But the primary reason why I wanted to incorporate this “ groschen “ into my collection is because of the year the mintage took place.
1936 was the year when Germany hosted the Olympic games. The wintergames where held at Garmisch – Partenkirchen “ down south “, but the summer games took place in Berlin between the 1 and the 16[SUP]th[/SUP] of august.
At the time Germany was awarded the games the republic of Weimar still existed. When in 1933 Hitler gained power there were serious concerns whether or not the Olympic spirit could bloom freely under a oppressive regime. Finally 3961 athlets participated. The star of the games was US- American sprinter Jesse Owens who won 4 goldmedales.
When Owens won over german Lutz Long, Long was the first to congratulate hin with his victory.
Owens commented the event later as :
“It took a lot of courage for him to befriend me in front of Hitler. You can melt down all the medals and cups I have and they wouldn't be a plating on the 24-karat friendship I felt for Luz Long at that moment. Hitler must have gone crazy watching us embrace. The sad part of the story is I never saw Long again. He was killed in World War II.”
1936 was also the final year of the original Weimar coinage. When the nazis came into offfice they first reformed the larger denominations. The 1 mark piece now was minted of nickel, the size of the 2 mark and the 5 mark were reduced. The 3 – mark and the 4 pfennig ceased.
Eager nazis demanded the 5 and 10 pfennig wich had been produced since the currency reform of 1923 to be reformed as well, as those coins were said to show “ ungerman “ symbols. The anti clockwise direction of the oak leafs on the obverse was said to refer to the hebraic letters, wich are written from the right to the left.
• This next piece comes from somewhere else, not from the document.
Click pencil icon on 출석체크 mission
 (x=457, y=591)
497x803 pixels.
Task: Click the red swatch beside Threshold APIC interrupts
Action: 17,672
On the reverse the those true protectords of pure german spirite ment to spot a masonic symbol in the cross – over design of the straws. Those complaints although where not taken into consoideration. It was pointed out that the artist who designed the standard coins of 1923 only had 24 hours to do the job- and no artist could possibly hide so many symbols in a design in such a short time.
In late 1936 the coining of the last remaining Weimar – coins was stopped and the swastika coins saw the day of light. The latter are sometimes offered as “ nazi gold “ today, but that is not true. One may say the last gold issued in Germany before the war demolished the country was the olympic gold in the summer of 36.
I’ve read this twice already, and will certainly read it two or three times more. Really fun stuff. Thanks!